We haven't even dug into other very common issues with existing decks that often make them unsafe- such as the specifics of the attachment of the ledger board to the house.

No one on this board is going to stop you from building whatever you want- but don't expect the people here that design structures for a living to sign off on your arrangement because you built a fence once and it didn't fall over.

The odds of a failure of your fence causing serious injury or death to a third party, and a subsequent lawsuit costing you dearly, are much, much, much lower than with this unconventional deck design. 'I built something once and it worked fine' is a reasonable approach to building a fence- it is not a reasonable approach to building a structure which is expensive and has potentially dangerous consequences of failure.

If you value your friendship with whoever you're doing this work for, not to mention your own long term financial well being, build this deck precisely to code and have it inspected and certified as such.

You are exposing yourself to significant financial peril should something go wrong with this structure, even if that 'something' is out of your control.

Should any part of this structure fail and cause an injury of any kind, you are completely exposed to the consequences as you are, in effect, practicing engineering without a license.

RE: Building a deck: can you shift the load points?

(OP)
First of all I am not seeking approval here, but a second opinion
I can work with concrete numbers and examples, I can't work with "trust me, I am an engineer" because if you say that you are not.
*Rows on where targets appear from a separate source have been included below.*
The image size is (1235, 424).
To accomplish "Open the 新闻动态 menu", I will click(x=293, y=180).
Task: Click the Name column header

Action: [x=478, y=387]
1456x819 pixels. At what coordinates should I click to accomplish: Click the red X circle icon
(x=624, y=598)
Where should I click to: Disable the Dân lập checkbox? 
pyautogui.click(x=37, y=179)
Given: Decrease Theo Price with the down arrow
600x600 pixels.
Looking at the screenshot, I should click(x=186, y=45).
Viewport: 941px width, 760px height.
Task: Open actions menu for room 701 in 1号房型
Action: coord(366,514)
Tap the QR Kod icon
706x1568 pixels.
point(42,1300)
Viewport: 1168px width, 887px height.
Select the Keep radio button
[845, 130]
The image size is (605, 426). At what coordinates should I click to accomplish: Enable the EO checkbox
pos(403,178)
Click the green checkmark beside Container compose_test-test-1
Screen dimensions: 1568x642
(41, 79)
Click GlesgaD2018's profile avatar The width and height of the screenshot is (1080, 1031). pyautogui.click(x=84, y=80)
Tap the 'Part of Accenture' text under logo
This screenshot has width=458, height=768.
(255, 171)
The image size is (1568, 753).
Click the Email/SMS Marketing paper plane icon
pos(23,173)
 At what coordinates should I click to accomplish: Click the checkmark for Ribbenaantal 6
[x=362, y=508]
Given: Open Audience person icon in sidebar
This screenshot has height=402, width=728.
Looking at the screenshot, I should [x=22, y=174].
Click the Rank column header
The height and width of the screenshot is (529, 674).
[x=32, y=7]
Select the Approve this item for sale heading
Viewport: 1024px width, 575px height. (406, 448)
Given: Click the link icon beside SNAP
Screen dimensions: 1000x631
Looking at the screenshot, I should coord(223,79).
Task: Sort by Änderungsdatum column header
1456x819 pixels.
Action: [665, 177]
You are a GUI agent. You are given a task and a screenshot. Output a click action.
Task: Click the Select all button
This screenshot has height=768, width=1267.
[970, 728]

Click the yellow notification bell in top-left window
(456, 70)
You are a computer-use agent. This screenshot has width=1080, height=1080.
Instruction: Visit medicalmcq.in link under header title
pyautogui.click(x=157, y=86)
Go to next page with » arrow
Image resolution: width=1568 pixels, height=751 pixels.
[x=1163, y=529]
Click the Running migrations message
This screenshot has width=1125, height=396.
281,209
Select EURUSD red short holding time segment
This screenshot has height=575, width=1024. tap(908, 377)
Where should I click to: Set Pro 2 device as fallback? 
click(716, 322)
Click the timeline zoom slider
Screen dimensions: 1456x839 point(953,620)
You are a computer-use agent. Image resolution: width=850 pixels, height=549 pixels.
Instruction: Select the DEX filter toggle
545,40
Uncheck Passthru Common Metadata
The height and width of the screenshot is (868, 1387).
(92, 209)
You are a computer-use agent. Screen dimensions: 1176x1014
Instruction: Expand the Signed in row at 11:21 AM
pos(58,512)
Engineers do not trust anything else but numbers

To your points

-wood members subject to cross-grain tension -which components exactly are you referring to ?
-use of carriage bolts which are not code compliant in many areas and bad mechanically -no bolts anymore
-bearing interfaces between components not sized for their loads -which components exactly are you referring to ?
-railing connections not designed for their service loads
-insufficient bracing to provide lateral stability of the structure -this was addressed in the second picture

RE: Building a deck: can you shift the load points?

None of us said trust me, we said we have serious concerns that you should evaluate with real numbers. you didn't hire me so i am not going to run them for you. Next time you do something you don't understand ask nicely, don't claim we are not engineers because we will not validate a poor design.


-wood members subject to cross-grain tension -which components exactly are you referring to ?
Every beam that is bolted to the face of a post. You have to know what cross grain tension is to respect it... trust me respect it

-use of carriage bolts which are not code compliant in many areas and bad mechanically -no bolts anymore
No you need bolts, not carriage bolts

-bearing interfaces between components not sized for their loads -which components exactly are you referring to ?
the base of the 4x4 doesn't work. The beam to 4x4 doesn't work. i believe your bottom beams don't work due to lack of weak axis bracing.... so maybe your decking work, thats about all i see that works

-railing connections not designed for their service loads
i can tell you from looking at it those posts cannot handle 200#@42". try to transfer that moment through a 3.5"x3.5" and then into a force couple of 3" bolts

-insufficient bracing to provide lateral stability of the structure -this was addressed in the second picture
There was an attempt. This is not enough. what about the base of the post brace? how are the braces connected? what lateral force are you designing it for? how does this lateral force get into the foundation?


This is all what we do on a daily basis without even thinking. I bet you have a skill set where you don't even think about rewiring a two-way switch, same with me when it comes to loads.